Borjans hat einige Jahre kommunalpolitische Erfahrung und ist schon einmal als Gegenkandidat aufgetreten. Bei der Nominierung des SPD-OB-Kandidaten trat Borjans überraschenderweise als Gegenkandidat gegen Jürgen Nimptsch an.
Im Rückblick bedauern viele SPD-Genossen, nicht damals Borjans gewählt zu haben.
Borjans ist eine Kämpfernatur. Das mußte auch der Bundesvorsitzende des Bundes Deutscher Kriminalbeamter (BDK) lernen.

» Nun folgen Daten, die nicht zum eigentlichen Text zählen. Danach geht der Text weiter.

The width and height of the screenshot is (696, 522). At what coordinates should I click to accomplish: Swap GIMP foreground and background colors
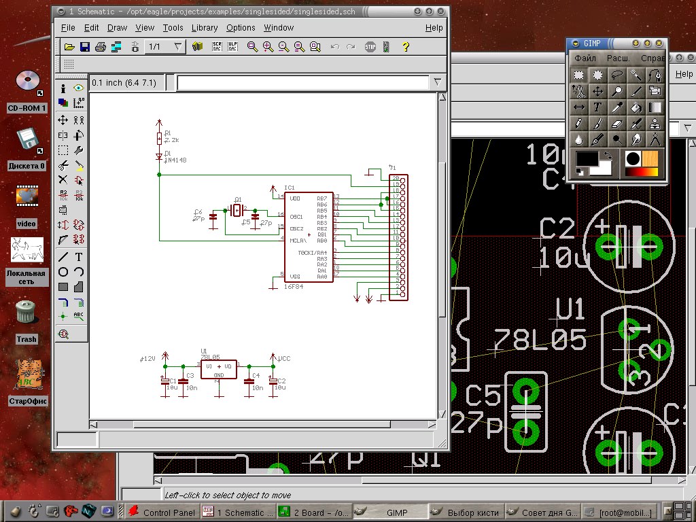tap(608, 155)
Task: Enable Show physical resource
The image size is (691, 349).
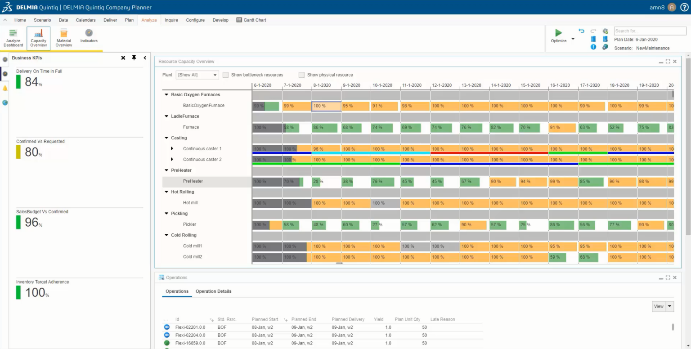Action: (301, 75)
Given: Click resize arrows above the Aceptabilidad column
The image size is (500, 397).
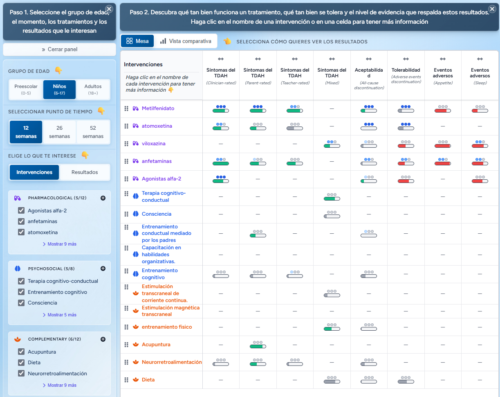Looking at the screenshot, I should click(x=369, y=59).
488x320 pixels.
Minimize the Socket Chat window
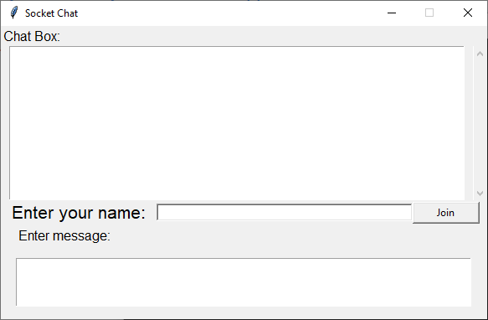(392, 13)
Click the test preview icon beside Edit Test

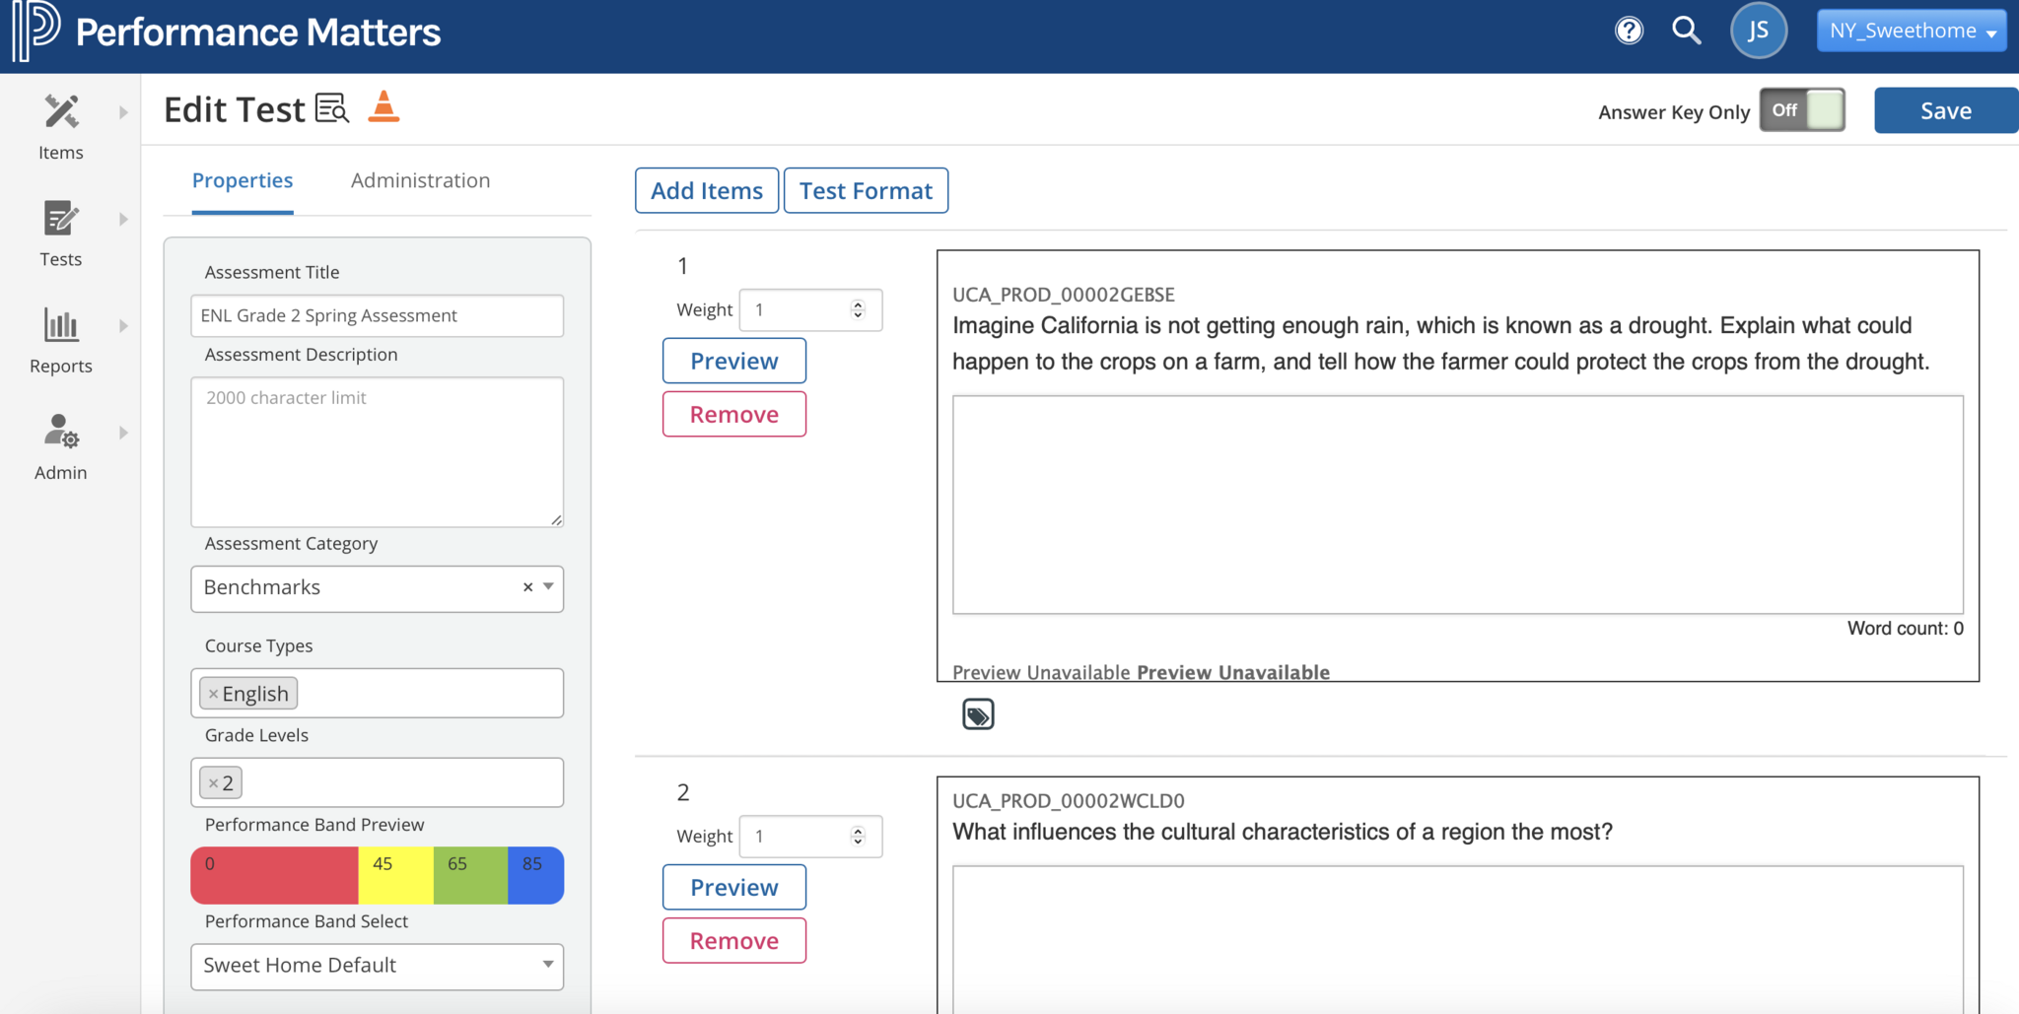[x=332, y=108]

So erfreulich es sicherlich ist, dass sich in der Bonner SPD viele junge Menschen engagieren und auch kandidieren. Eine reine “Juso-Liste” zur Landtagswahl wird sicherlich einige Gleichaltrige zur Wahl der SPD motivieren. Schwer einzuschätzen ist jedoch, wie viele ältere SPD-Wähler sich von einer reinen Juso-Liste nicht vertreten sehen, und deshalb gar nicht wählen werden. Borjans schreibt in seiner Bewerbung: “Die SPD muss für die Landtagswahl alle potenziellen Wählergruppen innerhalb der Partei und in der Stadt ansprechen. Die Demografie zeigt, dass andere Parteien die ‘ältere’ Generation außen vorlassen. 37% der Wahlberechtigten und ca. 50% der SPD-Parteimitglieder kommen nach aktueller Ausgabe des STERN aus der Wählergruppe 60+. Hier gibt es viele Nichtwähler, die sich bisher nicht mehr ausreichend vertreten gefühlt haben. Die Themen dieser Altersgruppe waren und sind typische Themen für uns als Sozialdemokraten, die wir aufgreifen müssen.”
Man darf gespannt sein, wer es schafft, die Hardtberghalle zu füllen.
Korrekturhinweis 22.6.: “eine 60-jährige Frau Mockenhaupt” wurde ersetzt durch “die 59jährige Isabell Eisberg-Haag”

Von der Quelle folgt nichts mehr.